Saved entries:
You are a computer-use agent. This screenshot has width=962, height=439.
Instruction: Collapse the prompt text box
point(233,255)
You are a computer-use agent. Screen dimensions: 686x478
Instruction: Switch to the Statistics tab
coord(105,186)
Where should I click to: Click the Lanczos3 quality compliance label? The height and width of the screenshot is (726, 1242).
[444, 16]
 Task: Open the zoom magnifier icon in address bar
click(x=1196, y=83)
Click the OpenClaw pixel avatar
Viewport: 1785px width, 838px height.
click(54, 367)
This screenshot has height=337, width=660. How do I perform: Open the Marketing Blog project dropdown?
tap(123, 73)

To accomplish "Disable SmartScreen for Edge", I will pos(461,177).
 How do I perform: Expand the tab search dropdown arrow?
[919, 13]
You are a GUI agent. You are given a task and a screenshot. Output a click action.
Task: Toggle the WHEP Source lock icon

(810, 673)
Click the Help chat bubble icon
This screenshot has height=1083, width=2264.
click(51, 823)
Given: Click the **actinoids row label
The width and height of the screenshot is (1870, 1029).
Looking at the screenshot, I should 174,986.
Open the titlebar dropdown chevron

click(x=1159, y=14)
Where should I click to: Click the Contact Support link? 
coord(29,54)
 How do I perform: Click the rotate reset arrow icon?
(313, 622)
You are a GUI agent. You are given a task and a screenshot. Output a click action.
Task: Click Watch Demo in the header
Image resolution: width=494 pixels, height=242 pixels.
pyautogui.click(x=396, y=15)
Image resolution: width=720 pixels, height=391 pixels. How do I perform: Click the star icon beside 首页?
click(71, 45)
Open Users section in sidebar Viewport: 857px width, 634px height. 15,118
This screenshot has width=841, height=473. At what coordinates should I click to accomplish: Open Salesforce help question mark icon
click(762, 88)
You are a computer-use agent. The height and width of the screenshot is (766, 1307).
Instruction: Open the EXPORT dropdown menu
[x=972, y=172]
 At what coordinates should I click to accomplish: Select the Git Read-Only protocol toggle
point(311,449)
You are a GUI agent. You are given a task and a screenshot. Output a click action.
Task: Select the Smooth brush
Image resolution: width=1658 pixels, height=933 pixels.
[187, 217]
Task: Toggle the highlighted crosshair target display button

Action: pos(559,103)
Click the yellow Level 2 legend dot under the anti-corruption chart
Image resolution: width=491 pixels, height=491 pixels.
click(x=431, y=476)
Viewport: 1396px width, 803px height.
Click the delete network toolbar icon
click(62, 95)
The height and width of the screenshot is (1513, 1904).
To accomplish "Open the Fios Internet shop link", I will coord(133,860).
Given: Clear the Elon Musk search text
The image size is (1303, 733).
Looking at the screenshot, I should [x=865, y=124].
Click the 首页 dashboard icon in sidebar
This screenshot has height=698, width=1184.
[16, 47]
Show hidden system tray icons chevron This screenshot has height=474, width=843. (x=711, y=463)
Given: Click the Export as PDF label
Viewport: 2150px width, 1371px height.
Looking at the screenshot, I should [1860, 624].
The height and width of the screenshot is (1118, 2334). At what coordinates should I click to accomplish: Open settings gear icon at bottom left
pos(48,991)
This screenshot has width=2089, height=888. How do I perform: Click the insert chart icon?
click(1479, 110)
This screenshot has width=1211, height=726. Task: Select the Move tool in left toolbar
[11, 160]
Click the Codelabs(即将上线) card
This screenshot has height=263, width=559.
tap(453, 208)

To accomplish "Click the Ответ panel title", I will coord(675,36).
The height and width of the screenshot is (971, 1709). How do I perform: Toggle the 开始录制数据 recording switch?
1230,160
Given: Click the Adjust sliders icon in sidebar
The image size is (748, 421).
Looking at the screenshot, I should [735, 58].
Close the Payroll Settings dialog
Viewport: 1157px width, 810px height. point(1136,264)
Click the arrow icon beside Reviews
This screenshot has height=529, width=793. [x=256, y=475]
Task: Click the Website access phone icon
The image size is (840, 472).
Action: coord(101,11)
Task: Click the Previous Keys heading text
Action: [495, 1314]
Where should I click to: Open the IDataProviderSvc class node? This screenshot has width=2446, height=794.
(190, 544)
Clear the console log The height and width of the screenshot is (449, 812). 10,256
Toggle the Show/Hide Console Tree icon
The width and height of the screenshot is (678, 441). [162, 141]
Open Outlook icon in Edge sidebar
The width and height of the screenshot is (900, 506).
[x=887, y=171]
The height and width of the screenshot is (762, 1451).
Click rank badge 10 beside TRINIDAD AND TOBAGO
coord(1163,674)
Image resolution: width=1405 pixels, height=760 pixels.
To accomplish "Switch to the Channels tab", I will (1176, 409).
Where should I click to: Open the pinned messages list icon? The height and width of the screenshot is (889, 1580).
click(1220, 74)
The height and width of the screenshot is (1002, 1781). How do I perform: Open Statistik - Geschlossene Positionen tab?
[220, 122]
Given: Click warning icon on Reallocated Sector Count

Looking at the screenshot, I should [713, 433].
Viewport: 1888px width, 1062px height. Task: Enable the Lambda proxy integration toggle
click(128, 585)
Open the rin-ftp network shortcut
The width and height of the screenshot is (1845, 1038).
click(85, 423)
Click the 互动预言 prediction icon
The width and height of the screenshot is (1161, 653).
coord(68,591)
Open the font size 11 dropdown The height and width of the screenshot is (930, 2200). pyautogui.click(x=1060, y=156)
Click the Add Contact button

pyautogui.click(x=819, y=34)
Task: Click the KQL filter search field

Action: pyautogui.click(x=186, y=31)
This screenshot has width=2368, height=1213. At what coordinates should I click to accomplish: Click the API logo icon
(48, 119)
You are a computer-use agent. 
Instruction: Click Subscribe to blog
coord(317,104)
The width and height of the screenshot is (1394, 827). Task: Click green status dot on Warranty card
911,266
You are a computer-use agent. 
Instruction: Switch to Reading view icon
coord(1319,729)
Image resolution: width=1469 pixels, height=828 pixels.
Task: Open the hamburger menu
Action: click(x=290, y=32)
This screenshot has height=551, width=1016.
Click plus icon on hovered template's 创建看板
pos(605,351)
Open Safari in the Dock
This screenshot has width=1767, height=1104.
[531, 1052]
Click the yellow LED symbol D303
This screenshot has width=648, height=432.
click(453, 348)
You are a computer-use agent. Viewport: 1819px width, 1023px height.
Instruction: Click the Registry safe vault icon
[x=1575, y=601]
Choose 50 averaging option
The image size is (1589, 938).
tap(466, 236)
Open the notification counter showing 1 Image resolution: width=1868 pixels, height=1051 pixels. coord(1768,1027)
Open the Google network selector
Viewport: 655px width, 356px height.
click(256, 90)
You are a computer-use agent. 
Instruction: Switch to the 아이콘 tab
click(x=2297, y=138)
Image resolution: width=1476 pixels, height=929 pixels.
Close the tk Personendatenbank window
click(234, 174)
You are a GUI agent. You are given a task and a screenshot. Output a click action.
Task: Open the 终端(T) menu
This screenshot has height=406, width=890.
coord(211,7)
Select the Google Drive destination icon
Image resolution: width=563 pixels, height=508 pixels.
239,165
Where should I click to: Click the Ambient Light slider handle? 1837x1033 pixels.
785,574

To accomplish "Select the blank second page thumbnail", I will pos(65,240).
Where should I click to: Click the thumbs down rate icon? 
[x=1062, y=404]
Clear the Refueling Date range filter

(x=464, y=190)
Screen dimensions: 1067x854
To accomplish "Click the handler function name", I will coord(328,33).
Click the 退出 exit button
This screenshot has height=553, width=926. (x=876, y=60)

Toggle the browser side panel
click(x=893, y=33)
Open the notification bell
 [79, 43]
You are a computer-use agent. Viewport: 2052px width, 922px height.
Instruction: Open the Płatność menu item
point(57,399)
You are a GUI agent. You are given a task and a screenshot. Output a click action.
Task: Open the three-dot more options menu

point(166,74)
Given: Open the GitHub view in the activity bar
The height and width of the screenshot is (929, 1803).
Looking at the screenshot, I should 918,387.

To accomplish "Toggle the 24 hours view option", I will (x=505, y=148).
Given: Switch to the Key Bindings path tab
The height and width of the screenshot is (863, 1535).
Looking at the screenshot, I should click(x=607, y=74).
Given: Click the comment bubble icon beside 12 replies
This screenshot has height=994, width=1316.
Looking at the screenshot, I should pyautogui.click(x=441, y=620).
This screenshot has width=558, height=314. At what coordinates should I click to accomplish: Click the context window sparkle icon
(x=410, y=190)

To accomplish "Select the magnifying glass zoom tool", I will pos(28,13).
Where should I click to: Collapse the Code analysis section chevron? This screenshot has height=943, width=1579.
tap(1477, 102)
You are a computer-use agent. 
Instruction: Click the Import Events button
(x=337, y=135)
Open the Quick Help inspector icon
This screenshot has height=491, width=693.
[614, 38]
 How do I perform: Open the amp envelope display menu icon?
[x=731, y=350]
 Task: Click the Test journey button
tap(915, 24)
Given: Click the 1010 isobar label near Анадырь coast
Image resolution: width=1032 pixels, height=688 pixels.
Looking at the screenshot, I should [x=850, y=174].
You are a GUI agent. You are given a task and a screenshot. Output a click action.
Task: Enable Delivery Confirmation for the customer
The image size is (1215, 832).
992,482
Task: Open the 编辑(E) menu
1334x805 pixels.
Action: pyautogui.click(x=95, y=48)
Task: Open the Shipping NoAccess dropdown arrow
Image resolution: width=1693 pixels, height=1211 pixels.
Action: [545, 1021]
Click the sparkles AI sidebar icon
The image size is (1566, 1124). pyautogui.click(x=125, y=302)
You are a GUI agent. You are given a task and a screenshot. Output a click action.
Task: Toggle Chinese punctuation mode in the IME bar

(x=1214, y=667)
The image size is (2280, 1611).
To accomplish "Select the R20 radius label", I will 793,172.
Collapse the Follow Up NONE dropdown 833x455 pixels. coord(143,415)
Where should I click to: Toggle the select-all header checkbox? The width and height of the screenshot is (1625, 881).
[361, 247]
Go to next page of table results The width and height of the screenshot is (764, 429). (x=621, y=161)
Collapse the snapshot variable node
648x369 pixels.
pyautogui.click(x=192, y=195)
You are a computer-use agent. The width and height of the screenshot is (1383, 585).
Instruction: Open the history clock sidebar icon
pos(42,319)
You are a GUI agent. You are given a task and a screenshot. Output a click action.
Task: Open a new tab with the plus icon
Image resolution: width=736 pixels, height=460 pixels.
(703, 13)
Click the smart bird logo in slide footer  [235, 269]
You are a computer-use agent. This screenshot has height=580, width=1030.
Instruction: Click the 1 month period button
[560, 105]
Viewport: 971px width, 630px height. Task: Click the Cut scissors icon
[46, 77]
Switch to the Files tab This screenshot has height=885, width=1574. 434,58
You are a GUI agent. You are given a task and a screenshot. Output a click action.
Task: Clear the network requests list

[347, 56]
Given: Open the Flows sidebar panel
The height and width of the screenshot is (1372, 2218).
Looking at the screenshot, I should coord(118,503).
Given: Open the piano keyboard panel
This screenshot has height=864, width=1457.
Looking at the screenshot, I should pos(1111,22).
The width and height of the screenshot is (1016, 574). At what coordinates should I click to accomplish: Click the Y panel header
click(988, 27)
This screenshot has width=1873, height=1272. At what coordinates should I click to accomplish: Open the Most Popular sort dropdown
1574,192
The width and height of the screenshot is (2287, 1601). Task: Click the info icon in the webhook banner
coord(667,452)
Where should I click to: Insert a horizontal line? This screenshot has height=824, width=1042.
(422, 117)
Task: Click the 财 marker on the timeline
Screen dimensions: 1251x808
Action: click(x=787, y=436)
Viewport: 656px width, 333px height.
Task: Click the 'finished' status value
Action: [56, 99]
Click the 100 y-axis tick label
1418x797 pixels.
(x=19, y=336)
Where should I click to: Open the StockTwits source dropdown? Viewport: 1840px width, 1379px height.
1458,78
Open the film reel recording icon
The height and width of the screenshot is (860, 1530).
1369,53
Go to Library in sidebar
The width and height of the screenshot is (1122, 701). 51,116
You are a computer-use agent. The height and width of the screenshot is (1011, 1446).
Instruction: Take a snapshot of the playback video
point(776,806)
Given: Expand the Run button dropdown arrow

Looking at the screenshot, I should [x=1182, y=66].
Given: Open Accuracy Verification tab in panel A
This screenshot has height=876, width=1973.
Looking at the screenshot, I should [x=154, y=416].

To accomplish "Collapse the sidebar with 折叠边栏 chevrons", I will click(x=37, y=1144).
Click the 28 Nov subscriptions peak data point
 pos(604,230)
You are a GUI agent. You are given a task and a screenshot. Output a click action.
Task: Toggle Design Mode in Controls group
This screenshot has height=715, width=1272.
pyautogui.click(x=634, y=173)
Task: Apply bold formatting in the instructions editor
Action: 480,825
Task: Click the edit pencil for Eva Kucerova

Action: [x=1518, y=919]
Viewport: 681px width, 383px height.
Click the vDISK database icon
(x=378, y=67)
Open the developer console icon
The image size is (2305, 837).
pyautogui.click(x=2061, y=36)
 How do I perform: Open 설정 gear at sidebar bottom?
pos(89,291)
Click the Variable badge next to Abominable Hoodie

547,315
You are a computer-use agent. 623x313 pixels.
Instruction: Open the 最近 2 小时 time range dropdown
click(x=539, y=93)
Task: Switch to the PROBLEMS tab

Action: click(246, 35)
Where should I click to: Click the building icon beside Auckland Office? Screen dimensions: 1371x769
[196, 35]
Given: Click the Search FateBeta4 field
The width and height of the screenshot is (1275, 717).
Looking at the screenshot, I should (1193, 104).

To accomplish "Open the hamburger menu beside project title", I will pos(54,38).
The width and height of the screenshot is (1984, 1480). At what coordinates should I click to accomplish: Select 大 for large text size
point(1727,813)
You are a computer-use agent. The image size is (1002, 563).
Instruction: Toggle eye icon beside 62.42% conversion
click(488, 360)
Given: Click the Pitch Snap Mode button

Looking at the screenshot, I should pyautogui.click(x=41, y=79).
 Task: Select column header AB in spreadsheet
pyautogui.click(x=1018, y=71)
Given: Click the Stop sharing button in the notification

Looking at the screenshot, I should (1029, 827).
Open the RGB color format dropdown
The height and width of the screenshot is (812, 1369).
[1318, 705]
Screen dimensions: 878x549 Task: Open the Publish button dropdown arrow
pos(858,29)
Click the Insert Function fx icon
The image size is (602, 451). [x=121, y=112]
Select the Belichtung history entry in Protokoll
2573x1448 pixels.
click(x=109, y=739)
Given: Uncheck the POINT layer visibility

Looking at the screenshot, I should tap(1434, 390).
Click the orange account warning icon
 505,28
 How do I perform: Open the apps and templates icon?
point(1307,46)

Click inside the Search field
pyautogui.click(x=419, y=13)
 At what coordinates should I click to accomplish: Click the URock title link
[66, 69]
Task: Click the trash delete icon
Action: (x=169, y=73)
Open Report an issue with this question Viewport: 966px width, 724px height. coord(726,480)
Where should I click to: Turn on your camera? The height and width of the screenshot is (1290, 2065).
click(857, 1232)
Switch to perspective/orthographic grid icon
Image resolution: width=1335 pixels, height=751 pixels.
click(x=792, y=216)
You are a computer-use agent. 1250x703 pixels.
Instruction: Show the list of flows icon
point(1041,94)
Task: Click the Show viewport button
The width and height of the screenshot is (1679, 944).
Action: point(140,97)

WORK INSTRUCTION:
In the data above, start at the line that has "Given: Click the Adjust", stop after the line that has "Clear the console", and print every line in between exactly as it stands.

RESPONSE TO THIS TASK:
Given: Click the Adjust sliders icon in sidebar
The image size is (748, 421).
Looking at the screenshot, I should [735, 58].
Close the Payroll Settings dialog
Viewport: 1157px width, 810px height. point(1136,264)
Click the arrow icon beside Reviews
This screenshot has height=529, width=793. [x=256, y=475]
Task: Click the Website access phone icon
The image size is (840, 472).
Action: coord(101,11)
Task: Click the Previous Keys heading text
Action: [495, 1314]
Where should I click to: Open the IDataProviderSvc class node? This screenshot has width=2446, height=794.
(190, 544)
Clear the console log The height and width of the screenshot is (449, 812). 10,256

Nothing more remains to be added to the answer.